## Текст для чтения
******************************
БЦБК, Енисейский ферросплавный завод, Омский НПЗ, Богучанская ГЭС, «ядерная свалка» в Железногорске — в Сибири весь этот год были свои поводы для протестов. Для местной протестной волны поводом стали не быстро забытая, да и не слишком замеченная в регионе Болотная, а стройки, которые крупные инвесторы затевали буквально за соседним забором. Или работающие с советских времен промышленные гиганты, об экологии никогда не задумывавшиеся. В центре событий находились экологи — известные и неизвестные, те, кто получает за это зарплату (в том числе и те, кого сейчас принято называть «иностранными агентами), и те, кто просто устал жить в индустриальной грязи и осмелился заявить об этом громко и четко. Возможно, впервые в жизни.
Нельзя сказать, что экологи всех мастей появились на сибирской политической арене лишь в этом году. Многие еще помнят триумф нашего экологического сообщества 2006 года, когда президент РФ Владимир Путин эффектным росчерком карандаша отодвинул трассу нефтепровода Восточная Сибирь – Тихий океан от берега Байкала. Немногие вспоминают, как стараниями экологов на волне перестроечного «упоения свободой» прекращено начавшееся было строительство Катунской ГЭС в Республике Алтай. Хотя к площадке уже была подвезена техника, а в селе Майма установлены вагончики гидростроителей — кстати, стоят они там до сих пор.
******************************
## Задание a
Повторите без изменений строки из записей, начиная со строки, содержащей «Show change information for 08:40 train», и заканчивая строкой, содержащей «pos(830,298)», включая обе эти строки.

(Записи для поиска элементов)
******************************
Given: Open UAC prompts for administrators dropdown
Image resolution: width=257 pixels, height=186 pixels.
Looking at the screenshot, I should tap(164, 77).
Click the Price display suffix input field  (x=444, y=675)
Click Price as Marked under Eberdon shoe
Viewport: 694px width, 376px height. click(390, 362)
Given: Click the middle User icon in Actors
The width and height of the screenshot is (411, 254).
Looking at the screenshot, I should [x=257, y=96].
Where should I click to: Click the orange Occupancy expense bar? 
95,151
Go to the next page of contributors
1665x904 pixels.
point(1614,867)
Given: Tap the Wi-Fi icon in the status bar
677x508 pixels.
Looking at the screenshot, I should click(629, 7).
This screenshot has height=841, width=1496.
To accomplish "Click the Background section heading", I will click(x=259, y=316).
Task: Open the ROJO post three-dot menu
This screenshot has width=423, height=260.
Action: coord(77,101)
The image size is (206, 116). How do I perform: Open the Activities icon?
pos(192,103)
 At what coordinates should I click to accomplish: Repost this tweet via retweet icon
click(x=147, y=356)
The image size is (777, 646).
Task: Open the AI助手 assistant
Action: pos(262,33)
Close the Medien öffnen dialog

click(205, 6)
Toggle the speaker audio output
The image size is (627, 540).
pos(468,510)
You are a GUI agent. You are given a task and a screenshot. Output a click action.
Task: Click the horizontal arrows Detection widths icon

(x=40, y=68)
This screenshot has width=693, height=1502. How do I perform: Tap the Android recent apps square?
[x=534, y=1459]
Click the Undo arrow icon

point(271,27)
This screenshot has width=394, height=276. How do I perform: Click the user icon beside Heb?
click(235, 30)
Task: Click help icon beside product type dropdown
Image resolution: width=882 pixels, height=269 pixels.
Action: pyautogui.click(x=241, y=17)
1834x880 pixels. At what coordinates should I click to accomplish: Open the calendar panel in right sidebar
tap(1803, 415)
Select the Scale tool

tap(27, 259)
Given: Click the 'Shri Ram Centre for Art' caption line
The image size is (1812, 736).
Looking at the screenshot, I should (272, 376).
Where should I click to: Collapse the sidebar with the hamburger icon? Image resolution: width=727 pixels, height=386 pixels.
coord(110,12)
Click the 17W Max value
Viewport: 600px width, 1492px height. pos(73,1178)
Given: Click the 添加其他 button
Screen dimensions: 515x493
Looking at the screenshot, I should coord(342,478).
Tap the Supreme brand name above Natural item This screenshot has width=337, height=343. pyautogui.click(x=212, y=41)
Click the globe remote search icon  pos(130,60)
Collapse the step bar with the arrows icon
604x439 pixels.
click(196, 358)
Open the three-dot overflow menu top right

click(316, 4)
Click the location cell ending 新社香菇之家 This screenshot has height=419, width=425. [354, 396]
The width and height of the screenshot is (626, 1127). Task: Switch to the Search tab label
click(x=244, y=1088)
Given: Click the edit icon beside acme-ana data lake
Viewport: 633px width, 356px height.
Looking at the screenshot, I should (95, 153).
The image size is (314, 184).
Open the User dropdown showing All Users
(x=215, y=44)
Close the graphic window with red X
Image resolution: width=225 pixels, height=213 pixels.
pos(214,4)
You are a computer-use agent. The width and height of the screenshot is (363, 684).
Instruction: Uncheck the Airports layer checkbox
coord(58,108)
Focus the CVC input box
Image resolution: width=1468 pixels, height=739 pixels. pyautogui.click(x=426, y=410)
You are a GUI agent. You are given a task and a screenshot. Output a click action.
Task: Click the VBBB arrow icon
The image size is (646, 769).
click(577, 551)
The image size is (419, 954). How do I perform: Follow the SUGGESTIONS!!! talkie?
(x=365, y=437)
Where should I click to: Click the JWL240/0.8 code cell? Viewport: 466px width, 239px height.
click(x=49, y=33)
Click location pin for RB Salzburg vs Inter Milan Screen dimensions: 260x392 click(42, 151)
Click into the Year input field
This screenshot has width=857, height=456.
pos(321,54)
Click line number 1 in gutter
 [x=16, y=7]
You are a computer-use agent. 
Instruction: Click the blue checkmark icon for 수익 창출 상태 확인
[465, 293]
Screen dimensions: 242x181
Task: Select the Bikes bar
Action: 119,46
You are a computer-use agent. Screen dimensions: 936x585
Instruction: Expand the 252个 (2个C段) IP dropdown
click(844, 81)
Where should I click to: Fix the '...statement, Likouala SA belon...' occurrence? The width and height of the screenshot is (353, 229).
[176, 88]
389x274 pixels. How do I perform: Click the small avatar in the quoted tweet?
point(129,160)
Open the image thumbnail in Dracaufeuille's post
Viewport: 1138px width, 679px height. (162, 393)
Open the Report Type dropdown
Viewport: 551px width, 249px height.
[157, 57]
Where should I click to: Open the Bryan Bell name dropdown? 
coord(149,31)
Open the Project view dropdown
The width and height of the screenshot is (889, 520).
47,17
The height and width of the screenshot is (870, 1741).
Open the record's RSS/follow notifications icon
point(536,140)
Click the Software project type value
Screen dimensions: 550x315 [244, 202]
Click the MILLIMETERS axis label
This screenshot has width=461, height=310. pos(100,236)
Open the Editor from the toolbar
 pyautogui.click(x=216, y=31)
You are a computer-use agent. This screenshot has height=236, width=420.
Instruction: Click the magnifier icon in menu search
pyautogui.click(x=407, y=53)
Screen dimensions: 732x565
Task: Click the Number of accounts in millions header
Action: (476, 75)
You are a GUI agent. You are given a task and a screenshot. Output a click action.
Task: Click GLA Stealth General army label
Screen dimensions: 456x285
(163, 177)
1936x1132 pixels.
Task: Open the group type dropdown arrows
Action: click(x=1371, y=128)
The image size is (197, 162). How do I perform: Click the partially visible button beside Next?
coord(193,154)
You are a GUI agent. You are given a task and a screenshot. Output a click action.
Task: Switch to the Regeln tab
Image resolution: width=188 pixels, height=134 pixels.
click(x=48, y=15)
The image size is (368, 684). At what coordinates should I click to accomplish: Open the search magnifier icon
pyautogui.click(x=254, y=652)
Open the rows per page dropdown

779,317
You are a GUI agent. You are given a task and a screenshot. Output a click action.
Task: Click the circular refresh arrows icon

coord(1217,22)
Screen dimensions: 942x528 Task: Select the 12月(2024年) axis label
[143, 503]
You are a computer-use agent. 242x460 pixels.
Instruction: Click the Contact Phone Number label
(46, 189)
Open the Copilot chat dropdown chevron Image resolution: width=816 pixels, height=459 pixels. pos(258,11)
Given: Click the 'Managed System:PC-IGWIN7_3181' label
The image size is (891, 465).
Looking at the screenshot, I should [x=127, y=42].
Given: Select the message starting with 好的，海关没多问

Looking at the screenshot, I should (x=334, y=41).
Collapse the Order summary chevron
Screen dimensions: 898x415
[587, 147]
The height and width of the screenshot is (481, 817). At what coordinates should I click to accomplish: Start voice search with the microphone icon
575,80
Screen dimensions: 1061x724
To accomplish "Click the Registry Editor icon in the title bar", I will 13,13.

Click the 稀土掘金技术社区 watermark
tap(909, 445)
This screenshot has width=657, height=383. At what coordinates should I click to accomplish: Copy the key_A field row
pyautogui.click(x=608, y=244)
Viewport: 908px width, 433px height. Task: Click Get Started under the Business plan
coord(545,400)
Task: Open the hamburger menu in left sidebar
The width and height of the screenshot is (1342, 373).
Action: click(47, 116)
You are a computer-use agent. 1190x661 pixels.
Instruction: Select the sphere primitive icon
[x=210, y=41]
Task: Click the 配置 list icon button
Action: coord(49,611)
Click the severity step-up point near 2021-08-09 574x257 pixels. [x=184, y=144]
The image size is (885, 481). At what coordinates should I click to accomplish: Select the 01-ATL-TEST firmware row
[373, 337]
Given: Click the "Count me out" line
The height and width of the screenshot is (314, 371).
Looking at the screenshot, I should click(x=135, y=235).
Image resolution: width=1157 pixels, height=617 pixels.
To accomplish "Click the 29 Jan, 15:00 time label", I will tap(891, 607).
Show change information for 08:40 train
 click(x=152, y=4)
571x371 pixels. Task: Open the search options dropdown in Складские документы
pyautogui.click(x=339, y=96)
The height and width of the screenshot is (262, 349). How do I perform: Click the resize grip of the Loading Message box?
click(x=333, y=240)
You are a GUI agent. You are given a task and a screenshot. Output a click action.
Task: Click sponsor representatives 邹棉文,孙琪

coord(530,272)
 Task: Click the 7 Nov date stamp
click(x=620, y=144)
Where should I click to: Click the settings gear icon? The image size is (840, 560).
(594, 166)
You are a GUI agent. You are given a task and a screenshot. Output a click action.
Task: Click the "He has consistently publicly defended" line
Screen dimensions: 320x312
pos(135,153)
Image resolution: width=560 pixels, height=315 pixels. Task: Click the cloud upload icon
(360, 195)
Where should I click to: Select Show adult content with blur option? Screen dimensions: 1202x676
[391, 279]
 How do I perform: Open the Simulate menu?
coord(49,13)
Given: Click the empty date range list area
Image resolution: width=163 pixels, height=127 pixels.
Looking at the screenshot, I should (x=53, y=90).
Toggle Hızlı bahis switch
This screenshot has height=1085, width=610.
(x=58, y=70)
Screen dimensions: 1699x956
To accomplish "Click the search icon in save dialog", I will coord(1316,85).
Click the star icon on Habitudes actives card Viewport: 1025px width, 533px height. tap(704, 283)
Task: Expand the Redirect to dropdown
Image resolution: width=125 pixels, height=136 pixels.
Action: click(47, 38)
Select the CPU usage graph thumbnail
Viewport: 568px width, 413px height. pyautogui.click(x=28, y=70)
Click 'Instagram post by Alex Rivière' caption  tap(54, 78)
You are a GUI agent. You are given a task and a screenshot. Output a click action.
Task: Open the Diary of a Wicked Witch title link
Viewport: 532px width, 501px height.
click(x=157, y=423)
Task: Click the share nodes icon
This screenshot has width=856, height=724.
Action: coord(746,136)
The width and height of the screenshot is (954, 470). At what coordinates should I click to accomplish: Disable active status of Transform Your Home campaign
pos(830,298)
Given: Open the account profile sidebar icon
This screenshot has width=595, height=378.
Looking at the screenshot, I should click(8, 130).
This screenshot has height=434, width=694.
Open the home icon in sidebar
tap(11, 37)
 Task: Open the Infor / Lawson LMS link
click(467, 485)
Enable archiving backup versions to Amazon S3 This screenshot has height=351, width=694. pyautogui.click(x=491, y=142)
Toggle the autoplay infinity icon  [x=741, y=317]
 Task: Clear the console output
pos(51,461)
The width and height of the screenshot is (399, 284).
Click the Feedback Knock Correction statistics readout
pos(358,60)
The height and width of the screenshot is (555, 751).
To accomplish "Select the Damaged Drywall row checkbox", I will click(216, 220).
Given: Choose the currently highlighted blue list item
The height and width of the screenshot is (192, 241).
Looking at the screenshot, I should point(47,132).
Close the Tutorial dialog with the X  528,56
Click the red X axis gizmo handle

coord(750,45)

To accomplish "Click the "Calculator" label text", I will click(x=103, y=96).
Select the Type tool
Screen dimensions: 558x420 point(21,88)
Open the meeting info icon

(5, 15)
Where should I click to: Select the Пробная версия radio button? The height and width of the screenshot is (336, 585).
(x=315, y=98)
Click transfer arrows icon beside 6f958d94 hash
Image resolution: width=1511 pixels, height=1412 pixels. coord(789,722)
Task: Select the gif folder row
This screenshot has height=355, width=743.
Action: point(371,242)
******************************
## Задание b
Напишите продолжение текста об экологических протестах в Сибири, начав сразу после его последнего предложения.

## Ответ a
Show change information for 08:40 train
 click(x=152, y=4)
571x371 pixels. Task: Open the search options dropdown in Складские документы
pyautogui.click(x=339, y=96)
The height and width of the screenshot is (262, 349). How do I perform: Click the resize grip of the Loading Message box?
click(x=333, y=240)
You are a GUI agent. You are given a task and a screenshot. Output a click action.
Task: Click sponsor representatives 邹棉文,孙琪

coord(530,272)
 Task: Click the 7 Nov date stamp
click(x=620, y=144)
Where should I click to: Click the settings gear icon? The image size is (840, 560).
(594, 166)
You are a GUI agent. You are given a task and a screenshot. Output a click action.
Task: Click the "He has consistently publicly defended" line
Screen dimensions: 320x312
pos(135,153)
Image resolution: width=560 pixels, height=315 pixels. Task: Click the cloud upload icon
(360, 195)
Where should I click to: Select Show adult content with blur option? Screen dimensions: 1202x676
[391, 279]
 How do I perform: Open the Simulate menu?
coord(49,13)
Given: Click the empty date range list area
Image resolution: width=163 pixels, height=127 pixels.
Looking at the screenshot, I should (x=53, y=90).
Toggle Hızlı bahis switch
This screenshot has height=1085, width=610.
(x=58, y=70)
Screen dimensions: 1699x956
To accomplish "Click the search icon in save dialog", I will coord(1316,85).
Click the star icon on Habitudes actives card Viewport: 1025px width, 533px height. tap(704, 283)
Task: Expand the Redirect to dropdown
Image resolution: width=125 pixels, height=136 pixels.
Action: click(47, 38)
Select the CPU usage graph thumbnail
Viewport: 568px width, 413px height. pyautogui.click(x=28, y=70)
Click 'Instagram post by Alex Rivière' caption  tap(54, 78)
You are a GUI agent. You are given a task and a screenshot. Output a click action.
Task: Open the Diary of a Wicked Witch title link
Viewport: 532px width, 501px height.
click(x=157, y=423)
Task: Click the share nodes icon
This screenshot has width=856, height=724.
Action: coord(746,136)
The width and height of the screenshot is (954, 470). At what coordinates should I click to accomplish: Disable active status of Transform Your Home campaign
pos(830,298)

## Ответ b
Но именно в этом году, на наш взгляд, экологический протест стал реальным трендом. Не модным, а вполне себе местечковым, четко привязанным к конкретной окружающей действительности. Ярких историй в этом году было, пожалуй, две. Первая — протесты против БЦБК. Тема, к которой вот уже четыре десятилетия обращаются постоянно, благо, что поводы для протеста комбинат будет поставлять, видимо, еще долго, в уходящем сезоне вновь стала актуальной. На этот раз все внимание общественности было приковано к возможному закрытию БЦБК, у которого заканчивались все мыслимые разрешения на слив отходов в Байкал. «Спроси, Байкал, сибиряка: «На кой здесь хрен БЦБК?» — под этим лозунгом провела свои последние митинги в Иркутске Байкальская экологическая волна. Однако этот протест ничем не закончился: БЦБК получил очередное разрешение на слив, а его закрытие, о реальности которого заявил в том числе губернатор Иркутской области Сергей Ерощенко, снова отложено.
Вторая история ярче — протесты против Енисейского ферросплавного завода (ЕФЗ) в Красноярске. К осени этого года под обращением в адрес Владимира Путина о недопустимости строительства ЕФЗ в городе на Енисее была собрана 181 тыс. подписей красноярцев — то есть так или иначе в протестной волне принял участие каждый третий взрослый житель города. Краевые власти отреагировали жестко — проект строительства завода, который с помпой презентовал несколько лет назад на Красноярском экономическом форуме давно уже экс-губернатор региона Александр Хлопонин, его преемник на посту Лев Кузнецов — волевым решением отменил. Ситуация пока выглядит патовой, но инвестор пытается оспорить решения чиновников в арбитражных судах.
Кроме того, были еще попытки протестов против ферросплавного завода в Новокузнецке и свалки отработанного ядерного топлива в ЗАТО Железногорск Красноярского края. Протестовали экологи и против стахановского заполнения Богучанского водохранилища. В Комсомольске-на-Амуре горожане бились против «Роснефти», на местном НПЗ которой была запущена установка замедленного коксования — и город несколько месяцев задыхался от неприятного запаха. Эти и многие другие протесты не были услышаны и постепенно потеряли прежний запал.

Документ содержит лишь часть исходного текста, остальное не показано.